Pokemon Go
A player sets out for some Pokemon Go hunting The Pokémon Company

After a turbulent end to Pokémon Go's first month in the wild, developer Niantic has addressed fan concerns following a major update that removed features and disabled third-party sites that allowed users to easily track Pokémon in the augmented-reality mobile game.

This restricting of access to the game's API came in tandem with the removal of an in-game tracking feature that had been broken for a few weeks, and left Go with no way for users to track where Pokémon were spawning. Fans were not happy.

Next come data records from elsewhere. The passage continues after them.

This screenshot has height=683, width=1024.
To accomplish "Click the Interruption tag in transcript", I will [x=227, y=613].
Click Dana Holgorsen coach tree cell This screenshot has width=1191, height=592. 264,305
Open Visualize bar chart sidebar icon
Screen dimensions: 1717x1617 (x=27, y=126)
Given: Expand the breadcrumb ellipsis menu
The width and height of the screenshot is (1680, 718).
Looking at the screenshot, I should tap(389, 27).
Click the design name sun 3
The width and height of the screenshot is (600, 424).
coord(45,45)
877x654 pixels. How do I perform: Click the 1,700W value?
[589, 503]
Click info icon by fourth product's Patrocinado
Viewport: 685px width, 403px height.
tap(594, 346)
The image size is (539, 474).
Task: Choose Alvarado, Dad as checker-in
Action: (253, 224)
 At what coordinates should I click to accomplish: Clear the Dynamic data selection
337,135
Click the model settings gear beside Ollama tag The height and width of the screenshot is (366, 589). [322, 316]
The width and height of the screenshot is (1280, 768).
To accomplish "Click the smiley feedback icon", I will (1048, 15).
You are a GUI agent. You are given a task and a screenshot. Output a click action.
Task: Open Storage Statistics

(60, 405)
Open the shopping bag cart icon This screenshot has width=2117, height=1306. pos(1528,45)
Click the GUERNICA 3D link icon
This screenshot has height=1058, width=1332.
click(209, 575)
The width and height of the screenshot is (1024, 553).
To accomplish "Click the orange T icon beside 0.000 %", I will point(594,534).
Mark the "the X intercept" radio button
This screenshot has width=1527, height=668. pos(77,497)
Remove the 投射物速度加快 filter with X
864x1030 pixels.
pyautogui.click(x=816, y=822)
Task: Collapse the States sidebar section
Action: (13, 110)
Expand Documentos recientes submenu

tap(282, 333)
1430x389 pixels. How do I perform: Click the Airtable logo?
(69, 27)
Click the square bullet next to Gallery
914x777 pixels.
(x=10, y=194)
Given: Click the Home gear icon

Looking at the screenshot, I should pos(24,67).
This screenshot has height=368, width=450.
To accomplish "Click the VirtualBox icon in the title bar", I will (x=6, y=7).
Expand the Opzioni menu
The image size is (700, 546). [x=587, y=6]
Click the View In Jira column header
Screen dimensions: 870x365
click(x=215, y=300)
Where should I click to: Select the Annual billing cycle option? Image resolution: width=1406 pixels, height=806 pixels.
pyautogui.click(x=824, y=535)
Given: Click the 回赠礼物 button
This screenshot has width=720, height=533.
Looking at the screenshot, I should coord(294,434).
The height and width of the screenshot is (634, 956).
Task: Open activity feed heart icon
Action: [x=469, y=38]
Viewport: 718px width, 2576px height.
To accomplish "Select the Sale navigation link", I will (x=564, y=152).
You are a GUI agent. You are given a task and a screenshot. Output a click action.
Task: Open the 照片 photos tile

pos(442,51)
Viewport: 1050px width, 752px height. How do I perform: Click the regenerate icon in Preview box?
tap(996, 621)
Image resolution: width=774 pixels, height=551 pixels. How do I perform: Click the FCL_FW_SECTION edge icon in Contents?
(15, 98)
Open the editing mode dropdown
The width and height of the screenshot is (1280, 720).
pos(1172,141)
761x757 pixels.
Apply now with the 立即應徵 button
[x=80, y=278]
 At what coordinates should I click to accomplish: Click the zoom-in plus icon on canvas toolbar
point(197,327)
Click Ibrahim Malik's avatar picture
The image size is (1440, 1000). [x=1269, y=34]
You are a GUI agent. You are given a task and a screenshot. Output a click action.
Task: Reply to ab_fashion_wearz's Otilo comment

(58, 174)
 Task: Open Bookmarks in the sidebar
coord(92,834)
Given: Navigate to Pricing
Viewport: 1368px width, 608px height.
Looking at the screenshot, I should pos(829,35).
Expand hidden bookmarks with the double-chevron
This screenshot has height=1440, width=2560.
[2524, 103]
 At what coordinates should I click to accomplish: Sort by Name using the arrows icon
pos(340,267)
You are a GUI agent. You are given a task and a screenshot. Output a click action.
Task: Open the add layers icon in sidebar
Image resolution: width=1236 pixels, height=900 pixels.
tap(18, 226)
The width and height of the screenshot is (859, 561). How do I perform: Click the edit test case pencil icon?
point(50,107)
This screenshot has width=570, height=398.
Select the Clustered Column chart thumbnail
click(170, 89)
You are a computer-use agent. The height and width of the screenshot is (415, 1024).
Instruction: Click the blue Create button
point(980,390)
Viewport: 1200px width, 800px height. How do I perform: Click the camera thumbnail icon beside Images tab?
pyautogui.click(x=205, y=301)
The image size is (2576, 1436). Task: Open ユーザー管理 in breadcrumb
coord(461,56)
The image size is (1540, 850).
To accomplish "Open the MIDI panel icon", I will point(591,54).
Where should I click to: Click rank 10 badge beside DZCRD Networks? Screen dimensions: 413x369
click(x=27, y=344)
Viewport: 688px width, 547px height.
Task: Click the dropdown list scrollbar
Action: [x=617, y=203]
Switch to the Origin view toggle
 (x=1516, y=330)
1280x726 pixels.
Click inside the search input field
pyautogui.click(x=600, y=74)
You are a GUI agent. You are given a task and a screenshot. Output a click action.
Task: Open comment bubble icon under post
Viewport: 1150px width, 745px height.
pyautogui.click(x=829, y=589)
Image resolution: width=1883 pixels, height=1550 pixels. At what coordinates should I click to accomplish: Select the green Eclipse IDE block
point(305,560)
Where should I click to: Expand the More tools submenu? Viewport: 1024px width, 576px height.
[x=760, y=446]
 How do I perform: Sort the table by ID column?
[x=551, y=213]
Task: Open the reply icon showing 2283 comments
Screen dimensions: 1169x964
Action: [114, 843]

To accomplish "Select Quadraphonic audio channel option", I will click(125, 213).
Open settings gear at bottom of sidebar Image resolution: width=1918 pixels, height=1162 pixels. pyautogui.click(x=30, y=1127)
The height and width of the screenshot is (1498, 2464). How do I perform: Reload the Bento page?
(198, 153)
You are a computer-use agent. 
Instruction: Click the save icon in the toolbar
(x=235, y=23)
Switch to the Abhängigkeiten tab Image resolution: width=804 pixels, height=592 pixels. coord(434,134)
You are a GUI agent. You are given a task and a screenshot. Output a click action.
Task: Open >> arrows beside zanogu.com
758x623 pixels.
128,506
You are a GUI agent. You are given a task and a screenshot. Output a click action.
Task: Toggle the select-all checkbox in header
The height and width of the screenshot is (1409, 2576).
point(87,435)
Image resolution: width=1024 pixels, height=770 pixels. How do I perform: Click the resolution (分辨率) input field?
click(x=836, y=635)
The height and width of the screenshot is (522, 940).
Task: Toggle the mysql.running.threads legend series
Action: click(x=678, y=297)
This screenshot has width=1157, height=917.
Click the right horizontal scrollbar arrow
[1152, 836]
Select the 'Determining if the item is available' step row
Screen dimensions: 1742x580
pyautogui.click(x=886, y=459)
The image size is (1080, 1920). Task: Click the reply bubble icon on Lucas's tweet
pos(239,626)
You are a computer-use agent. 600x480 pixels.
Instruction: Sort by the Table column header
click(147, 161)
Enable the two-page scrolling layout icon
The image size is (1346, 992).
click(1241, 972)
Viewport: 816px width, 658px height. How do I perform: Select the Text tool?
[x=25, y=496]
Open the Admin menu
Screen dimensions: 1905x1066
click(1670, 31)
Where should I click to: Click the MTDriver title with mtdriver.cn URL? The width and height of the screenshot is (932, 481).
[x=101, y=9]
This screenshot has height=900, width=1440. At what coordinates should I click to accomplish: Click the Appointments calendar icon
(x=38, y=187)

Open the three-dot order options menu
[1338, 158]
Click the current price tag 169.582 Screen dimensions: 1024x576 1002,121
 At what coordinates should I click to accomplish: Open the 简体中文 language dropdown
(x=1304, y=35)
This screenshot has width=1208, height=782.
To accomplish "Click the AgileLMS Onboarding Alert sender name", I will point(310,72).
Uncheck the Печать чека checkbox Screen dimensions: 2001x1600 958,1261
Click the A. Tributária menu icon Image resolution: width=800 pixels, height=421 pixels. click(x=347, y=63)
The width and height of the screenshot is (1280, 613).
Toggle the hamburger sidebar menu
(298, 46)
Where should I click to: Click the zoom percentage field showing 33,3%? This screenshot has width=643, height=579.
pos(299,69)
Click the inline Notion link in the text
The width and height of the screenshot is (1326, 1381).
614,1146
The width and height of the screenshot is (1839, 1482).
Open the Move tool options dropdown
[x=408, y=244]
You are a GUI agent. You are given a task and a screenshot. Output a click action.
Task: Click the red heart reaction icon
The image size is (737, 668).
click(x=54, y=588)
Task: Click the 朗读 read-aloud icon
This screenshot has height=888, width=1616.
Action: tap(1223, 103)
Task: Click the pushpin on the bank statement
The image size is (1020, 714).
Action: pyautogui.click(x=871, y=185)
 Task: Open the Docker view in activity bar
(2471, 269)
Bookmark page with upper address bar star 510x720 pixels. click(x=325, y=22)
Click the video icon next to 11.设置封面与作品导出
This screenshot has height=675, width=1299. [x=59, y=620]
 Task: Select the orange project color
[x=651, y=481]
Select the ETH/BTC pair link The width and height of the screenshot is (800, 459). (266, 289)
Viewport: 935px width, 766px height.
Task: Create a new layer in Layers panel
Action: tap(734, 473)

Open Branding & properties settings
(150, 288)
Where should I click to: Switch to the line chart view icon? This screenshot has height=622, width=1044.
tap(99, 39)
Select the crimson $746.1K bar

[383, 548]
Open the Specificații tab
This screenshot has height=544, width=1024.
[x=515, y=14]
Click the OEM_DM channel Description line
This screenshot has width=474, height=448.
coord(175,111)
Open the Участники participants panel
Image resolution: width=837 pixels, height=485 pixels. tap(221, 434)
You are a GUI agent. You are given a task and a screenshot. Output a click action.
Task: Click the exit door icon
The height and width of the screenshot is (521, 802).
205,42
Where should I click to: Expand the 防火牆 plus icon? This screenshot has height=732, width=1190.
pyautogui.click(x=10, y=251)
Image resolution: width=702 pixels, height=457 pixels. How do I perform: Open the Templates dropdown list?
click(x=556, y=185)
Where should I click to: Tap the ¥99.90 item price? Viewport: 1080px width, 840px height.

"We have read your posts and emails and we hear the frustration from folks in places where we haven't launched yet, and from those of you who miss these features," read the statement on Facebook. "We want you to know that we have been working crazy hours to keep the game running as we continue to launch globally."

The game began its worldwide launch in early July, and is currently available in most territories. However, due to the incredible popularity of the game, servers have suffered from instability and certain features have been inaccurate or broken.

Go uses location data to populate the world with Pokémon that can be found and caught by players around the world. They're then levelled up, evolved and used in battles for control of gyms held by one of three teams players are able to join.

In regard to the "three-step" feature, which indicated roughly how close a Pokémon was to the player, Niantic said: "We have removed the display in order to improve upon the underlying design. The original feature, although enjoyed by many, was also confusing and did not meet our underlying product goals. We will keep you posted as we strive to improve this feature."

Discussing the removal of support for tracking sites like Pokevision, Niantic implied their access to the API was affecting performance. "We have limited access by third-party services which were interfering with our ability to maintain quality of service for our users and to bring Pokémon Go to users around the world," it said.